● PROMPT: Please render the records from the line with "Where should I" up to and including the line with "point(1244,48)" as a Markdown table with the columns Row and Line. Skip blank lines and leave the pictures out.

● PROVIDED ENTRIES:
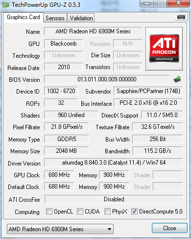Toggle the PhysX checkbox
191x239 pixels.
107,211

* * *

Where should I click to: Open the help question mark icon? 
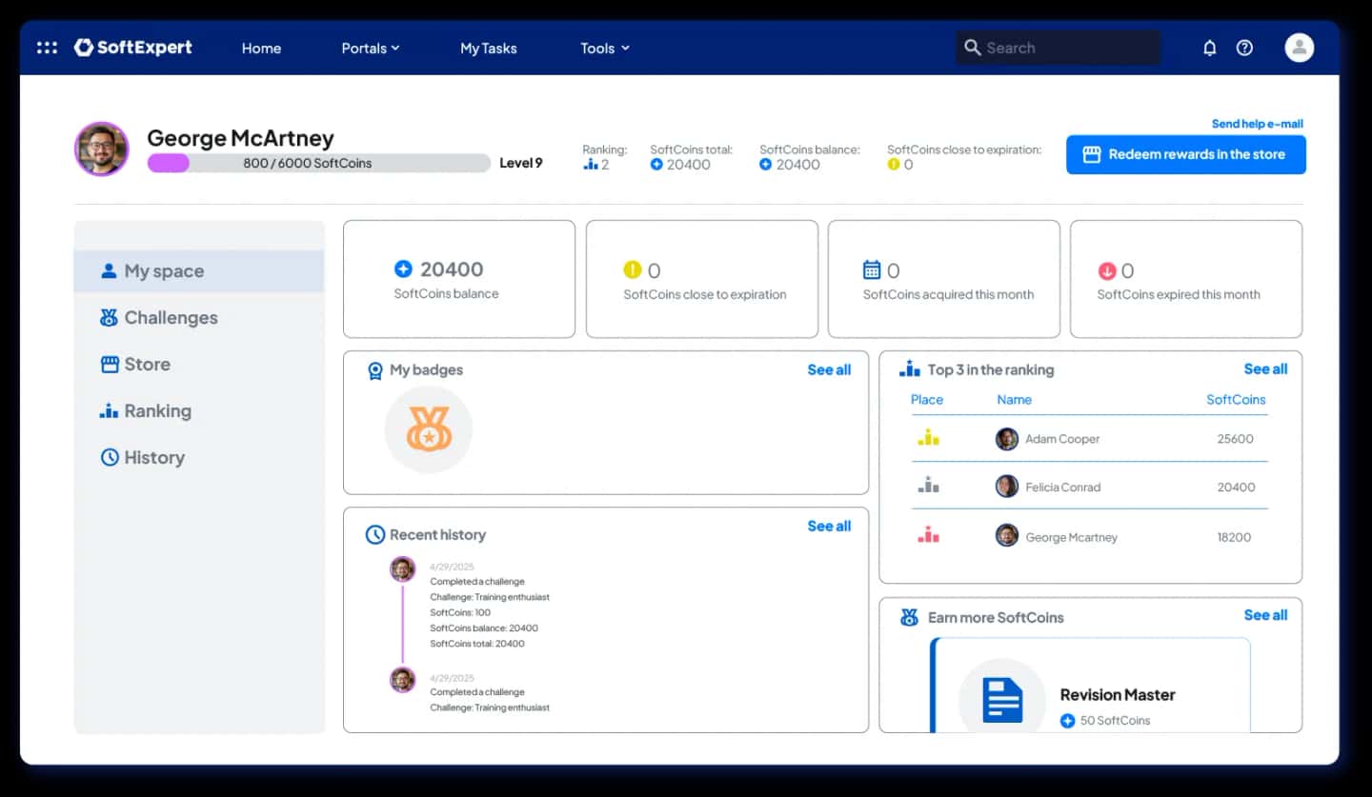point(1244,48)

● RESPONSE FOR THIS EXERCISE:
| Row | Line |
|---|---|
| 1 | Where should I click to: Open the help question mark icon?  |
| 2 | point(1244,48) |